> **Work instruction**
Your reply must contain exactly the lines running from the one with "Retweet the first tweet with 705 retweets" to the last line of the entries below, both included, and no other lines.

(Collected data entries)
· · ·

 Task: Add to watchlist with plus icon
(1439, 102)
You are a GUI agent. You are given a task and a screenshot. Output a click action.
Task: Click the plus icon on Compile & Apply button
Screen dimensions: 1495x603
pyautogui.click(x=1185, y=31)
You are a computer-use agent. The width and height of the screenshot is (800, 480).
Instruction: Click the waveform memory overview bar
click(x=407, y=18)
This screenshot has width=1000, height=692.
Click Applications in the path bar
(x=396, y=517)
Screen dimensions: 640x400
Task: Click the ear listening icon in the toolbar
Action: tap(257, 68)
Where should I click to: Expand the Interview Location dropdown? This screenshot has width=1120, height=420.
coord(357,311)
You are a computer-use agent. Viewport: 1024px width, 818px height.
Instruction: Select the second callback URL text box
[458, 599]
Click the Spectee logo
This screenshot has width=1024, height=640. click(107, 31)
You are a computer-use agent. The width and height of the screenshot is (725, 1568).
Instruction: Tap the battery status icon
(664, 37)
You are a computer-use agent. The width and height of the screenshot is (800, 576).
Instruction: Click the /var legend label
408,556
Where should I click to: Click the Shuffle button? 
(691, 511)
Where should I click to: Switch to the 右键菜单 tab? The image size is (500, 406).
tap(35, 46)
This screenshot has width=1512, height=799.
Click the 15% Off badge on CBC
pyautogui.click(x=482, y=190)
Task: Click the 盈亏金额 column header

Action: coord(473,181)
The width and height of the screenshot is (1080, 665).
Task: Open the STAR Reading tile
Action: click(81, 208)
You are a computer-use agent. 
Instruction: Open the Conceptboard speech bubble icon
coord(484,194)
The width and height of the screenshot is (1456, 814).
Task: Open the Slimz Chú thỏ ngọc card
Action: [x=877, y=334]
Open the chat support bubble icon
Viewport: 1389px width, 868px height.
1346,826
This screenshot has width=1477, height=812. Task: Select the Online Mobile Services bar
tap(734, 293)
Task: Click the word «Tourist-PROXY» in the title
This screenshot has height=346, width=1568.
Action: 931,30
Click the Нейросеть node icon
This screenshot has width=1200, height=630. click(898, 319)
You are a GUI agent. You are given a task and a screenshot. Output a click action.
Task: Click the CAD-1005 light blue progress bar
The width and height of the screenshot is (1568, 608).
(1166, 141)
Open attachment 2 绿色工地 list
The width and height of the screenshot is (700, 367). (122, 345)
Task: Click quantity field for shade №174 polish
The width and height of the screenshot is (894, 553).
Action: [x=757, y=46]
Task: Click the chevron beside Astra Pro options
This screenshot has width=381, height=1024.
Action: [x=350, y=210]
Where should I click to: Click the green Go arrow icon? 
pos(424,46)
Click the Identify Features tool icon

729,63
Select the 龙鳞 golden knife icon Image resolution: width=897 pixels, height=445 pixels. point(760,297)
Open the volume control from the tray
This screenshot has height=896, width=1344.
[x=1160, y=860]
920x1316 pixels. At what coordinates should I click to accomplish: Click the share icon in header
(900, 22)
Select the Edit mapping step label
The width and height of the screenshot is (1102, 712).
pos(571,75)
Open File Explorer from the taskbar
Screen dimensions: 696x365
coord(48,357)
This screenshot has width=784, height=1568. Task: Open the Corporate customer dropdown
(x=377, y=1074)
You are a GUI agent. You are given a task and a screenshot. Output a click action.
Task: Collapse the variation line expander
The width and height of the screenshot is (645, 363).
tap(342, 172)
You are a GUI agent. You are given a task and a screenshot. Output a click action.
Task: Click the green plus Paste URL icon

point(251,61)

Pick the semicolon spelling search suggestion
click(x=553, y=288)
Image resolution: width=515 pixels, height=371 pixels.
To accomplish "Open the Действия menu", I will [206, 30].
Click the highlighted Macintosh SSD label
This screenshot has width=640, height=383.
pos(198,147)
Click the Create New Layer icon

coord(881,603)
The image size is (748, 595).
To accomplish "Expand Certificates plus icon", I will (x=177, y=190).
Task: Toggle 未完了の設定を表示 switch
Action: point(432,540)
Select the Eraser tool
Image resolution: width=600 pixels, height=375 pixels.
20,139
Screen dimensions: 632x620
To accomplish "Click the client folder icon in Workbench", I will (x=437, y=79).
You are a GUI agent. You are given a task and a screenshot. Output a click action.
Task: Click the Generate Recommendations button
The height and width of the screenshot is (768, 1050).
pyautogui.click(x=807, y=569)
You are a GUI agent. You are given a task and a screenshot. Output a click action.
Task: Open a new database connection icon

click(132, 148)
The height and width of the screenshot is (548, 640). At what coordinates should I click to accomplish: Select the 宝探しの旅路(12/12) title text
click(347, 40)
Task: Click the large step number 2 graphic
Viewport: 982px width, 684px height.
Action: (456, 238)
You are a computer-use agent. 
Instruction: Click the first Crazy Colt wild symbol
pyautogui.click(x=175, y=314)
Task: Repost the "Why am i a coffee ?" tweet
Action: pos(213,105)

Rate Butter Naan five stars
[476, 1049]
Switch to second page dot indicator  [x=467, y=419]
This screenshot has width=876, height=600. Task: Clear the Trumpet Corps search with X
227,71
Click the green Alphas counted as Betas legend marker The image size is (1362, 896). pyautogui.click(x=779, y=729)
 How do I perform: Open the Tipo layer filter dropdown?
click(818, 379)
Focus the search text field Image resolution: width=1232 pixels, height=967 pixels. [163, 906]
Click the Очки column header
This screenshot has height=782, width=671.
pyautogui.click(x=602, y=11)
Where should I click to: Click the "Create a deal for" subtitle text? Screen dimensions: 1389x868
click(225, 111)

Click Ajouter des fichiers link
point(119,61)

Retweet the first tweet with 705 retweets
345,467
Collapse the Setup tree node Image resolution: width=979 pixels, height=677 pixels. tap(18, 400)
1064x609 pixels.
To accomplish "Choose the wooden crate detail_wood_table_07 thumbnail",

· · ·

> **Your solution**
Retweet the first tweet with 705 retweets
345,467
Collapse the Setup tree node Image resolution: width=979 pixels, height=677 pixels. tap(18, 400)
1064x609 pixels.
To accomplish "Choose the wooden crate detail_wood_table_07 thumbnail",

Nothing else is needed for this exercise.